Alguns dias depois, andando pelas ruas da cidade do Porto, Leila deu um leve toque no meu ombro e apontou para um cartaz colado em um poste e disse: - Olha o carteiro Canarinho. Foi então que me dei por conta que o homem que eu encontrara em Castelo de Vide não era o poeta Paulo Volnei Palma, O Canarinho do Planalto, mas sim Steven Pinker, o renomado professor do departamento de psicologia da Universidade Harvard e um dos principais cientistas cognitivos do mundo, que estava no Porto para uma conferência de encerramento do Fórum do Futuro, que acontecia no Teatro Municipal Rivoli.


Lembrei-me desse episódio essa semana, quando, vasculhando na minha desordenada biblioteca de autores locais, me deparei com os livros O Canarinho do Planalto e Canto do Canarinho, de Paulo Volnei Palma, edições de 1992 e 1994; respectivamente. A propósito, você conhece O Canarinho do Planalto e sua obra? Não! Então, eis a oportunidade.


Paulo Volnei Palma, O Canarinho do Planalto, é natural de Mato Castelhano. Nasceu em 14 de fevereiro de 1954, no seio de uma família de agricultores, tendo como pais Hélio Palma e Angelina Santett Palma. Descobriu cedo a sua a sua vocação de poeta, fazendo versos rimados desde os seis anos de idade. Mas foi aos oito anos, quando cursava o segundo ano do primário na Escola Jorge Manfroi, ao usar versos para fazer os trabalhos escolares e escrever pequenos poemas para os colegas, que a professora Therezinha Becher vaticinou que estava surgindo um poeta na vila de Mato Castelhano. Nos anos 1970 migrou para a região da grande Porto Alegre, onde concluiu o 1º e o 2º graus de estudo. Em 1980, retornou para o Planalto Médio, após ingresso na Empresa Brasileira de Correios e Telégrafos. Radicou-se em Passo Fundo, casou com a Eveli Terezinha Palma e é pai da Eveli de Lurdes Palma e da Patriane Aparecida Palma. E aqui escreveu poemas, ganhou prêmios em concursos literários, participou de antologias poéticas nacionais, publicou livros e ficou conhecido pela sua inconfundível cabeleira.

◆ **PROBLEMAS A RESOLVER**
A. No texto sobre O Canarinho do Planalto, em que ano Paulo Volnei Palma retornou ao Planalto Médio?
B. Prossiga com o texto sobre O Canarinho do Planalto a partir da última frase apresentada.
O material a seguir não é necessário para responder.

◆ **MATERIAL EXIBIDO**
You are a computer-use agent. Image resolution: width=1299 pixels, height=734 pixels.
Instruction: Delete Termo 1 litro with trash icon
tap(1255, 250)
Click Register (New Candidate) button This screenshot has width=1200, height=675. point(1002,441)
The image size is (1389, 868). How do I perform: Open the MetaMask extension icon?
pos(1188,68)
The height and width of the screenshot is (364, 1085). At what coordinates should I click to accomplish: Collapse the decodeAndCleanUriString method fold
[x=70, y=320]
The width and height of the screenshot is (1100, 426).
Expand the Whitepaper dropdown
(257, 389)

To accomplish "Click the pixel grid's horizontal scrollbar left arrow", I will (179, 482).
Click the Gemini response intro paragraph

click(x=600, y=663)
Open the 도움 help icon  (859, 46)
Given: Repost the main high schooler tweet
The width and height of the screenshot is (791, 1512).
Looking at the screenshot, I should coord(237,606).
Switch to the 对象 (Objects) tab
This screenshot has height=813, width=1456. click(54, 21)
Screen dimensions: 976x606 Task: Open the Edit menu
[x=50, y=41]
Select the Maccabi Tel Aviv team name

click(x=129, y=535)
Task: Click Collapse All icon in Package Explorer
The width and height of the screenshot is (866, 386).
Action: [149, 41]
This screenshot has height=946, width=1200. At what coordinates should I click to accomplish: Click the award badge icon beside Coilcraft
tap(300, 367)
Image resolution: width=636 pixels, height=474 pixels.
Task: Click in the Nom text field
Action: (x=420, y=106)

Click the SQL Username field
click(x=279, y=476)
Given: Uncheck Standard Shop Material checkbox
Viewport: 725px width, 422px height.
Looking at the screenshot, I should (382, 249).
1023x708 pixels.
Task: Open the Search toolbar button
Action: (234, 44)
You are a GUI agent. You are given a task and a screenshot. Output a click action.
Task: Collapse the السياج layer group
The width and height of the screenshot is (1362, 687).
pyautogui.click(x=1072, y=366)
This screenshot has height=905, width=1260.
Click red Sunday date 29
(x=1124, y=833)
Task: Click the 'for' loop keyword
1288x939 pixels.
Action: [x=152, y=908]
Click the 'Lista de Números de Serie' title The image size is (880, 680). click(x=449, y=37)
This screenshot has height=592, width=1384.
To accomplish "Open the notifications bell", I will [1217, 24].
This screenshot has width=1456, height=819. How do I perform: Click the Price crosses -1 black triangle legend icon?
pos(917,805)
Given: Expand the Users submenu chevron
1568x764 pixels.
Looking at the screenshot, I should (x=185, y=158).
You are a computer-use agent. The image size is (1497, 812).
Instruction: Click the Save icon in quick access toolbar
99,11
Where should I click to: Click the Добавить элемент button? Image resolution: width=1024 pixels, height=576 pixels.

◆ **LISTA DE RESPOSTAS**
A. Em 1980.

B.
O Canarinho do Planalto é um poeta popular, que explora temas humorísticos ou intimistas, dependendo das circunstâncias, e dá preferência à rima em vez de usar aliterações para construir a sonoridade dos seus versos. São exemplos, “A visita da velha”, cujo conteúdo, hoje, se descontextualizado, poderia soar não politicamente correto: “Recebi uma visita/da velha que namorei/a coroa rejeitada/que em versos já cantei/chegou sorrindo e chorando/confesso que me assustei/me disse que tava grávida/e foi eu que a engravidei.” E segue o poema nesse mesmo tom por mais 48 versos. Ou, com temática social, em “O Doutor e o Esmoleiro”: “Numa família tem de tudo/quando são bastante irmãos/tem o padre e o doutor/o pobre e o tubarão/enfermeira e professor/e também tem o ladrão/tem boêmio e tem artista/entre outras profissão.” Ou, quando manifesta a tristeza de um filho pela morte da mãe, em “Mãe ausente”: “Minha mãe subiu ao céu/mas sei que subiu penando/por deixar aqui na terra/o seu filhinho chorando/mas eu sei que lá no céu/mamãe está me esperando.”


A poesia de Paulo Volnei Palma tem público específico. Se o Canarinho do Planalto é um grande poeta ou não, é uma questão que só diz respeito aos historiadores da literatura. O leitor desse tipo de poema, em geral, não está interessado nessa análise literária, apenas gosta ou não gosta. Quanto a confundir Steven Pinker com o Canarinho do Planalto, busca as imagens no Google e conclua você mesmo se eles não são muito parecidos.